Saturday, May 10, 2014

Mother's Day

Considering this is my first mother's day as a mom to human babies, I feel like I would be doing an injustice to all of my avid readers to not squeeze in time to post this year about how I'm doing, feeling, and if my feelings regarding mother's day have changed. So here it is: this year I have actually looking forward to Mother's Day. I was able to walk through the store and not feel angry, annoyed or saddened by all of the Mother's Day paraphernalia. I have felt no feelings of dread leading up to this weekend, I even have a gift planned to make with the boys to commemorate our first Mother's Day. We are actually planning on making our family debut at church, as long as we can get out of the house on time, and I feel like we could go out and I would feel worthy of being celebrated for the first time. We will celebrate this weekend and feel happy about this new chapter of our lives and the precious gifts that have been entrusted to us.

As I write these things though, I still feel sad for the old me and for all of the individuals who will be hurting tomorrow. I feel sad for every woman who will go to church or walk into a restaurant and face the awkward "do I give her a flower or not" thought process that goes through the flower bearer's mind when all they want is to feel worthy of receiving that flower. They may even play the role of a mother every day that makes them worthy of that flower. I feel sad for the child who never knew his or her mother, or who have been adopted by an amazing family, but will never know his/her birthmother and why they were placed for adoption. I feel sad for every person who has lost a mother or wife, who has no one to buy a gift for, or the mother who has lost her children and has no one to buy her a gift. And of course I feel sad for the birthmother's who have placed a child for adoption that haven't experienced healing while at the same time I think of the one's that have experienced healing and still feel that sting of loss while also celebrating the woman that they chose for their child.

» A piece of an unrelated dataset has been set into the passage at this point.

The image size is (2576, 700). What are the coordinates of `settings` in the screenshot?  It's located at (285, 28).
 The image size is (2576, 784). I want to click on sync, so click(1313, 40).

Tomorrow as I celebrate, I will be thinking of the boys' Mommy Kate. How she is an amazing mother to her two children at home, how she will always be a mother to our two boys and how she's a mother to them in way that I can never be. I will think of her selfless act and her obedience to God to give our boys more. I will celebrate her as well as myself tomorrow and we will forever share the gift of motherhood. Today is actually Birthmother's Day. I love that they have their own day, but I don't want them to be forgotten or viewed as unworthy to be celebrated on Mother's Day since they are indeed all mother's.

This weekend, please celebrate the women in your lives whether they have children or not, because they are worthy of being celebrated.